# R22-100 Deleting LOCKED programming when HDD is low?



## xmguy (Mar 27, 2008)

My mom has a R22-100 that she only uses for SD. She however keeps about 70% of what she watches on the HDD. Out of the 200 or so hours available in SD about 180 are used and half or more is locked. She is now down to 9% and less. She still records daily.

The problem however is she had locked many many many, many programs. Today when a scheduled show aired the DVR automatically deleted only the other locked episodes of that title. Sunday Morning on CBS. Any other show is still present. She is wondering if the shows are set to lock why did it delete them. Also she is now down to 13% but when those 5 episodes (about 1hr 30 mins each) were deleted no space was regained. What is going on?


----------



## BattleZone (Nov 13, 2007)

The counter may be off. Do a menu restart and it will likely fix itself.

Bottom line: DVRs aren't designed to keep things forever. If you keep recording when everything is locked, the older stuff is going to get deleted.


----------



## xmguy (Mar 27, 2008)

BattleZone said:


> The counter may be off. Do a menu restart and it will likely fix itself.
> 
> Bottom line: DVRs aren't designed to keep things forever. If you keep recording when everything is locked, the older stuff is going to get deleted.


Yep did the reset.


----------



## dtremain (Mar 3, 2004)

BattleZone said:


> Bottom line: DVRs aren't designed to keep things forever. If you keep recording when everything is locked, the older stuff is going to get deleted.

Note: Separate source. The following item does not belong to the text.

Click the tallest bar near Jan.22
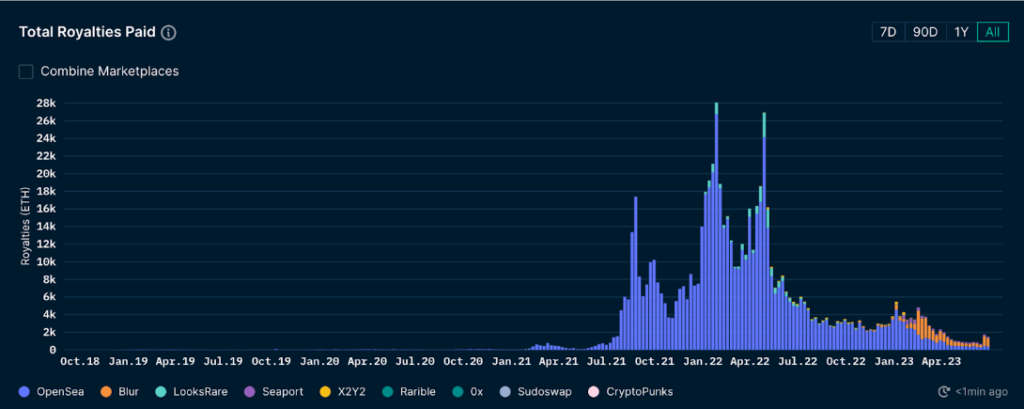point(716,230)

Not true. It simply won't let you record anything more until you free up some space, if all of the space is used by "do not deletes."

It doesn't make its own judgements. They are up to you.


----------



## Sea bass (Jun 10, 2005)

Is it possible that the shows being deleted are low priority in the season pass regardless if the show is locked or not?


----------



## xmguy (Mar 27, 2008)

I Don't know myself.


----------



## dtremain (Mar 3, 2004)

Sea bass said:


> Is it possible that the shows being deleted are low priority in the season pass regardless if the show is locked or not?


Shouldn't matter. Otherwise, locking them has no meaning. If you tell it not to delete a program, it's should not delete it.


----------



## CCarncross (Jul 19, 2005)

You keep using the term "locked" I assume you mean all the recordings that she wants to keep have the blue "K" symbol next to them. There are a few scenarios where KUID recordings may get deleted. One is if she has set a "Keep at most" option for some of her series. If she has told a series to only keep 5 episodes, when the 6th one airs, the oldest will be overwritten.

The other scenario is if the HDD has a problem, like a bad index or something, it may delete some "bad" recordings upon reboot.


----------



## dtremain (Mar 3, 2004)

CCarncross said:


> One is if she has set a "Keep at most" option for some of her series. If she has told a series to only keep 5 episodes, when the 6th one airs, the oldest will be overwritten.


I didn't realize this. I stand corrected, but, given the wording of the categories, it seems to be the wrong way around.

In essence, I agree with the posting above, that archiving is not the purpose of a DVR, but different people value things in different ways.


----------